> **TASK TO COMPLETE**
Continue the passage on choosing a franchise lawyer, which comes before the listing, by writing the next part that follows its final sentence.

> **EXCERPT PROVIDED**

Franchising law is a patchwork of different commercial laws and regulations, including:
All of these laws and legal principles affect the legal and commercial franchise relationship and must be woven carefully into the franchise agreement, the supporting documentation and the processes which support the franchise network.
The legal documentation, and ongoing legal advice, are fundamental building blocks of any franchise network. The right specialist advice can maximise the chances for long-term success and minimise the risks of incurring big expenses and liabilities down the road.
However, choosing a franchise lawyer who is a good fit can be difficult. As the franchising model has taken root in the economy, the market for franchise legal services has become crowded, with other professionals occasionally downplaying the importance of legal advice and numerous lawyers claiming to have worked on franchise deals, but who on closer inspection are just dabbling and are not franchise specialists.
Below are five suggested criteria for selecting a franchise lawyer.
Referrals from other franchisors or professionals in the franchise sector are always a good starting point.
Further, independent legal directories rank lawyers and firms for their experience in franchising, using independent research and feedback from clients and other industry professionals.
It is also advisable to look at online profiles – does the lawyer or firm regularly write about franchising issues and are they connected to other franchise professionals?
Finally, are they an active member of any national franchise association, such as the British Franchise Association in the United Kingdom? If not, they may not be up to date on best practice or the principles of ethical franchising, which are an important part of instilling confidence among franchisees and ensuring that networks function in accordance with established best practice.

> **THE DATA**
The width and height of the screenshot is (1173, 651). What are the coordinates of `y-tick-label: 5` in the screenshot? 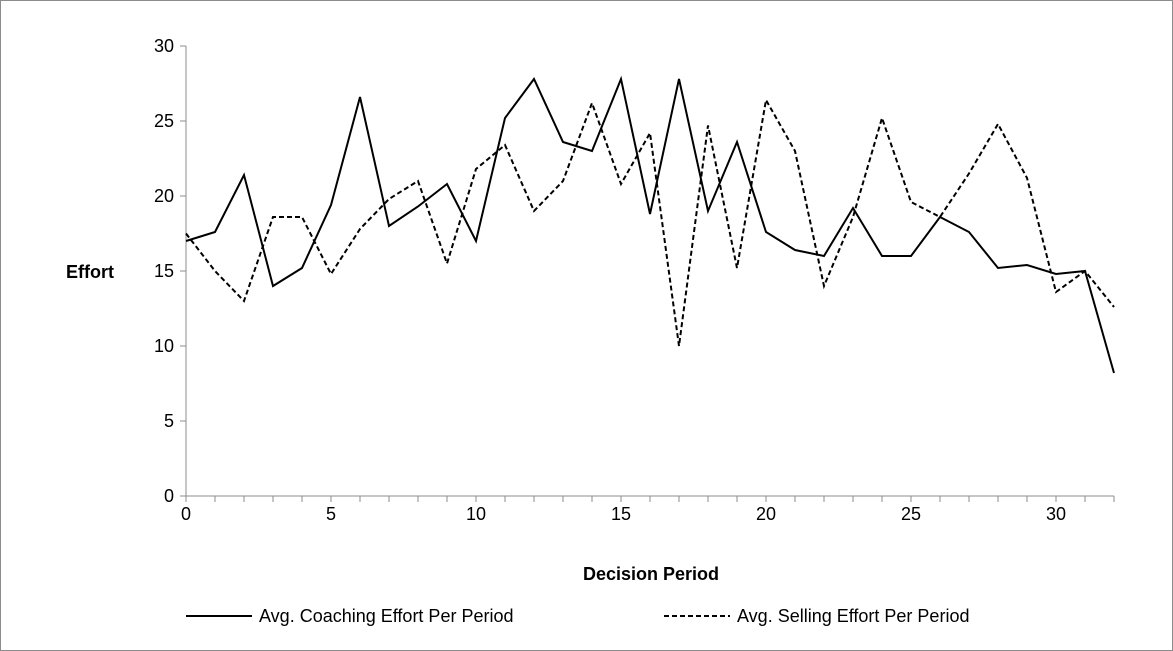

> **ANSWER TO THE EXERCISE**
Does the lawyer's client base primarily consist of franchisor or franchisee clients? This is important to understand as a franchisee-focused lawyer will inevitably see the franchise relationship through a different lens to a franchisor-focused lawyer. For example, a franchisee-focused lawyer advising a franchisor may instinctively look to smooth some of the sharper edges of a franchise agreement or take a more conciliatory approach to disputes. On a one-on-one basis, this approach might seem reasonable but it is not always appropriate when a franchisor has to consider how it can efficiently and effectively monitor and police multiple legal relationships in a franchise network.
Some experience of advising both franchisors and franchisees is valuable as it enables a lawyer to see the relationship from different angles, which should translate into practical and effective advice, particularly in relation to resolving disputes.
Although less relevant in civil law jurisdictions, English law practitioners and lawyers in other common law jurisdictions tend to fall into two broad camps: litigators or transactional lawyers. It is important to understand the primary practice area of your franchise lawyer. If they primarily deal with franchise litigation, are they the right person to advise on structuring, drafting and rolling out agreements (and vice versa)? A franchise lawyer should be open about their core competencies and the areas where they need to supplement this with other specialist colleagues (see "Size matters").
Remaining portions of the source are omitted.